What is expected:
Please list each line from the entries below that contains the word "width". Case counts.

Dataset extract:
»»

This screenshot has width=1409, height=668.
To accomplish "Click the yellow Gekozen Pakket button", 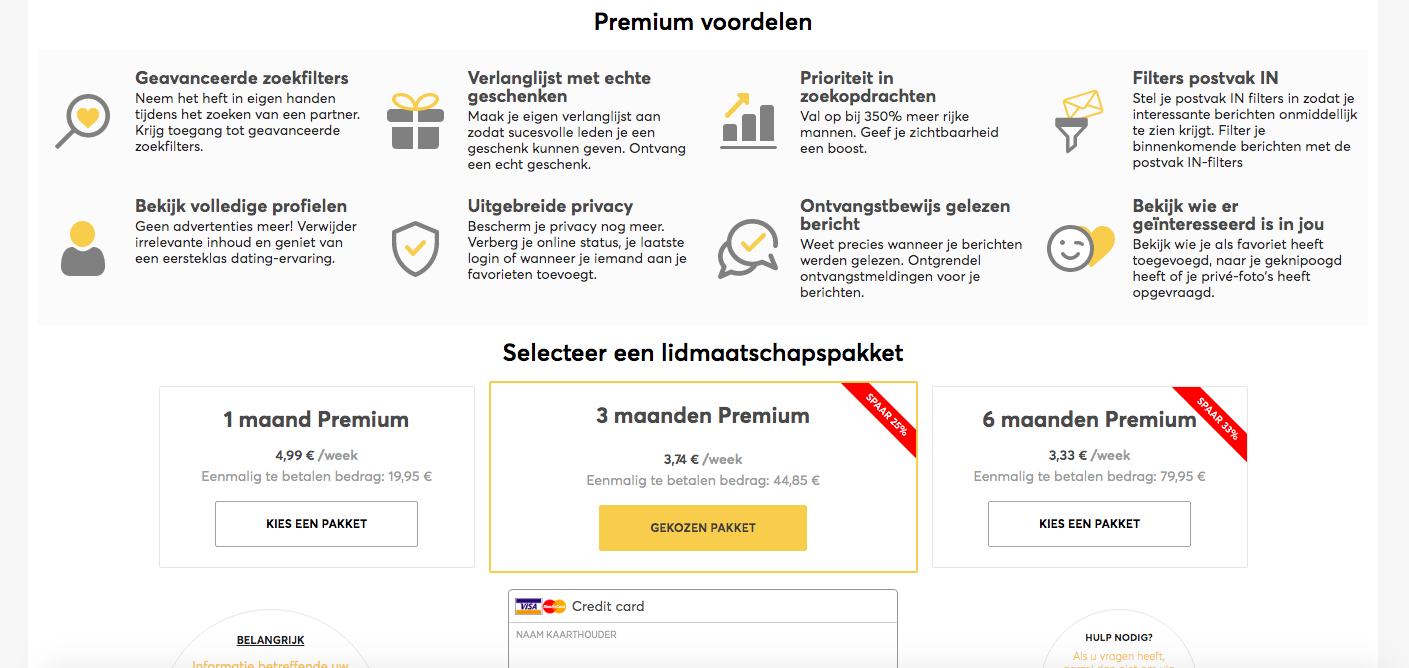I will pyautogui.click(x=703, y=528).
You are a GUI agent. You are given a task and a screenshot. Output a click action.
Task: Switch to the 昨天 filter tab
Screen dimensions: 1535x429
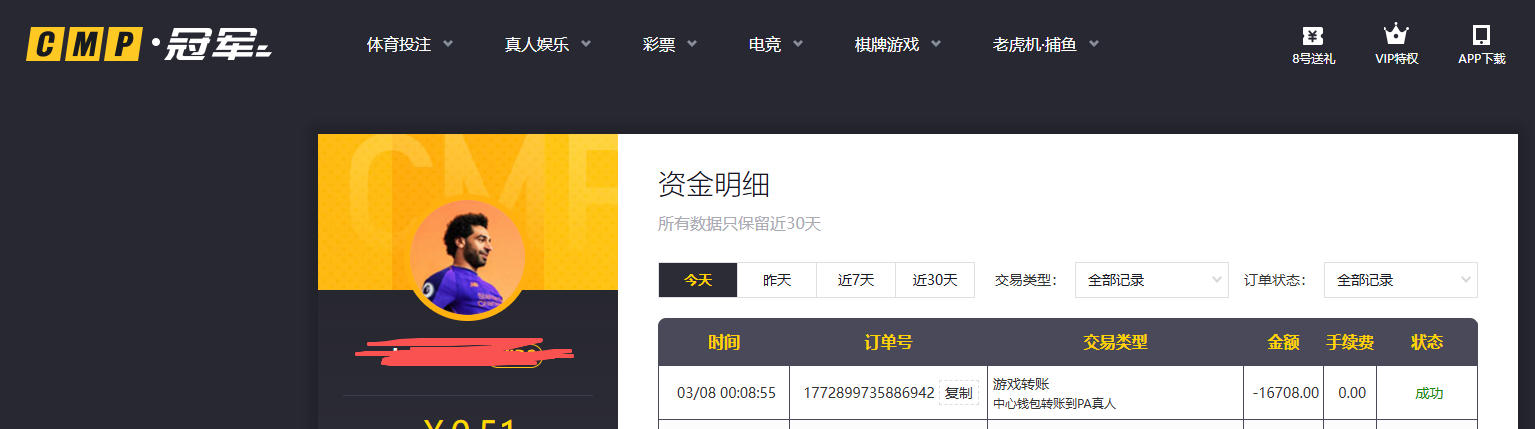point(777,280)
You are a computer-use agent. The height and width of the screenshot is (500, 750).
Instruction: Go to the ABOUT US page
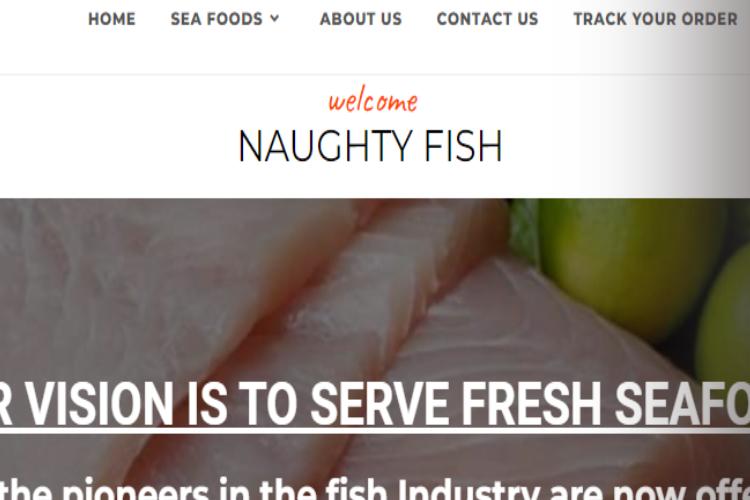coord(361,19)
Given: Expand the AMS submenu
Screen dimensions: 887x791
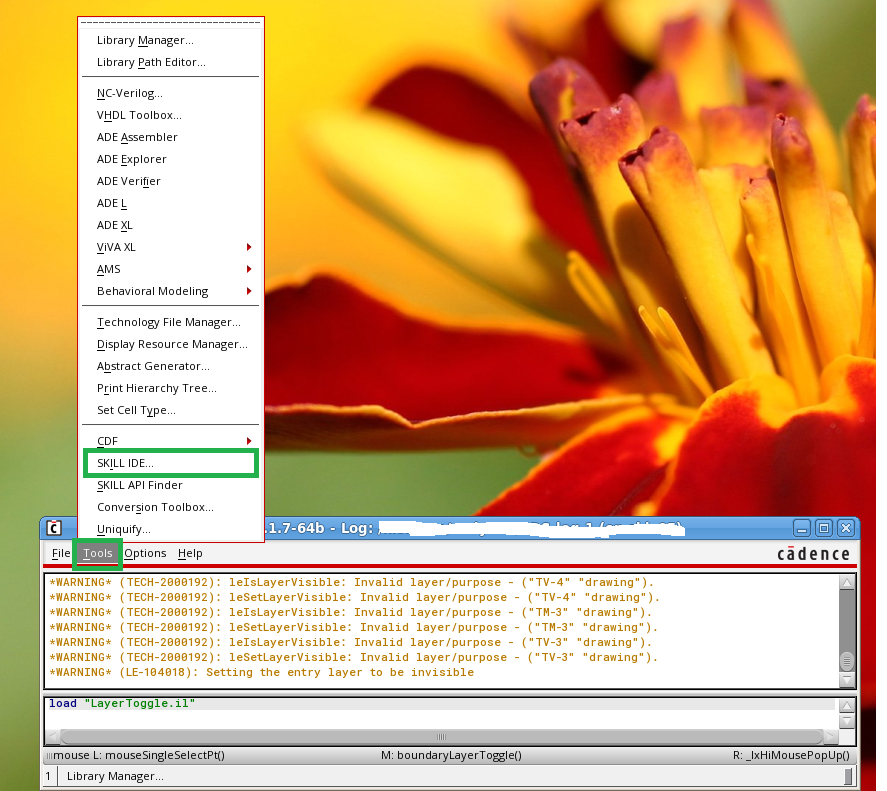Looking at the screenshot, I should click(x=170, y=269).
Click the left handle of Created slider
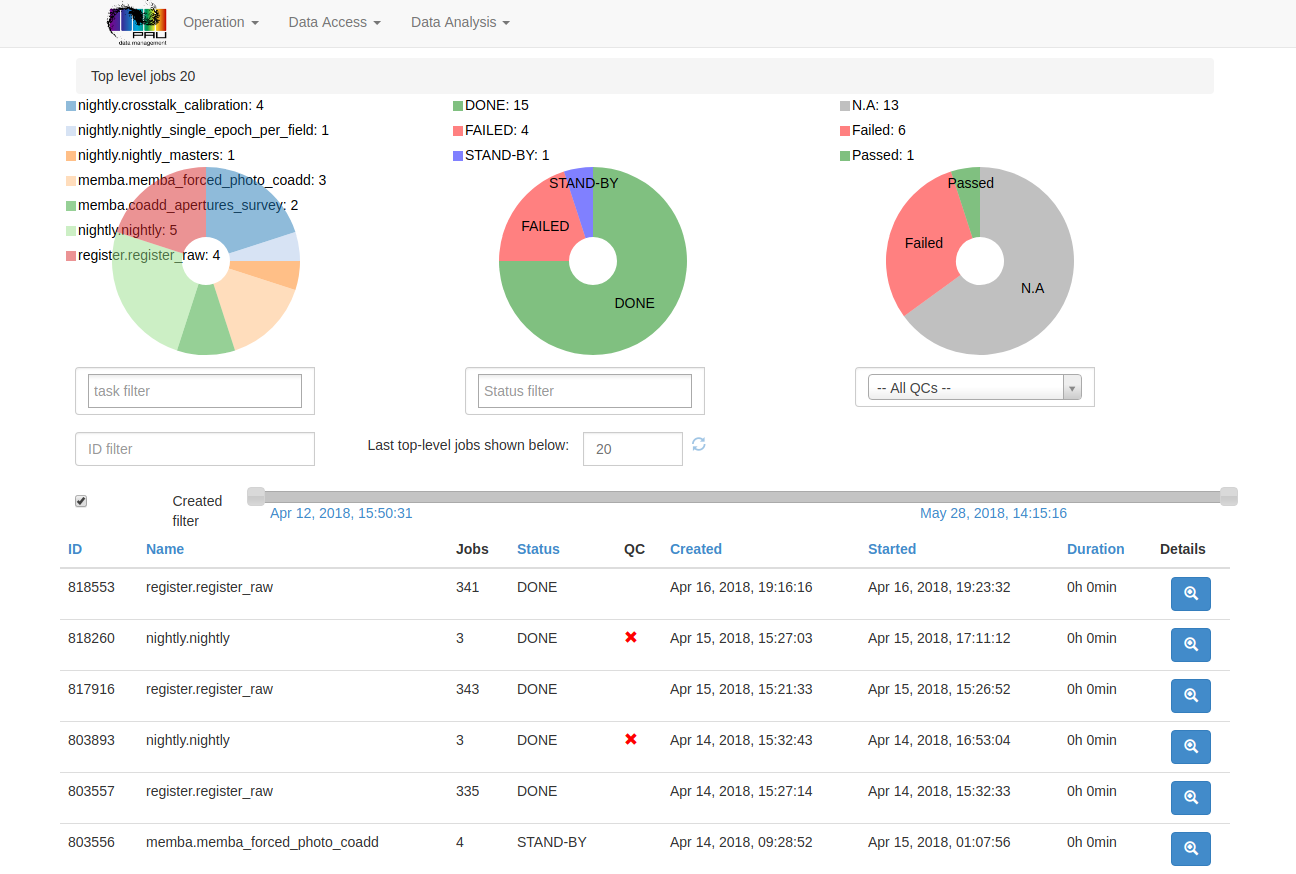1296x874 pixels. (x=256, y=496)
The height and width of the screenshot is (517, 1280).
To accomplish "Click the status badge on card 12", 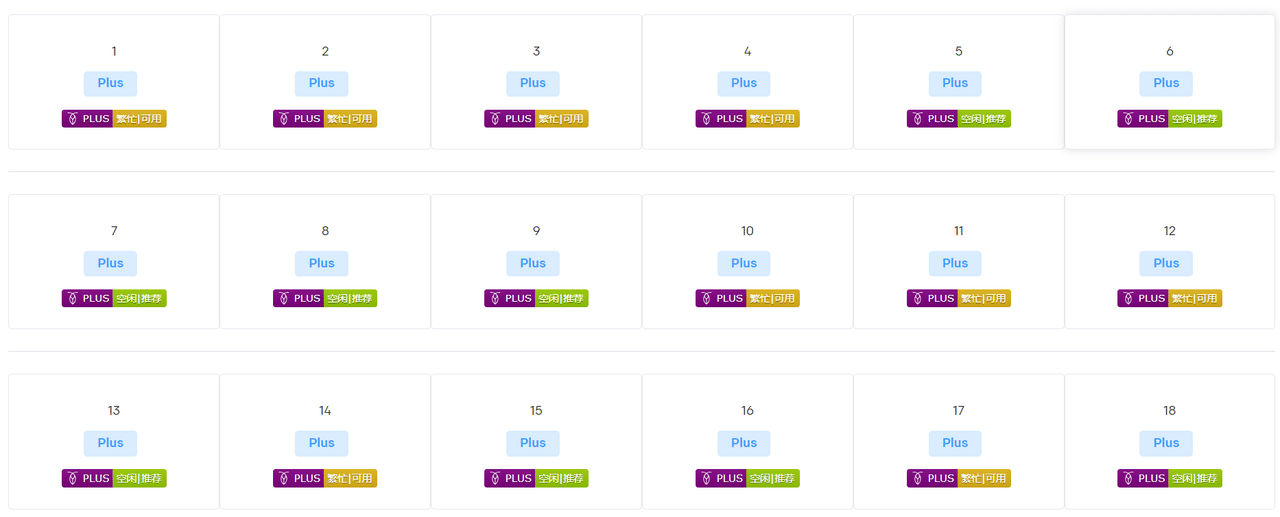I will [x=1170, y=299].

««

Full answer:
This screenshot has width=1409, height=668.
You are a computer-use agent. The height and width of the screenshot is (500, 750).
The height and width of the screenshot is (517, 1280).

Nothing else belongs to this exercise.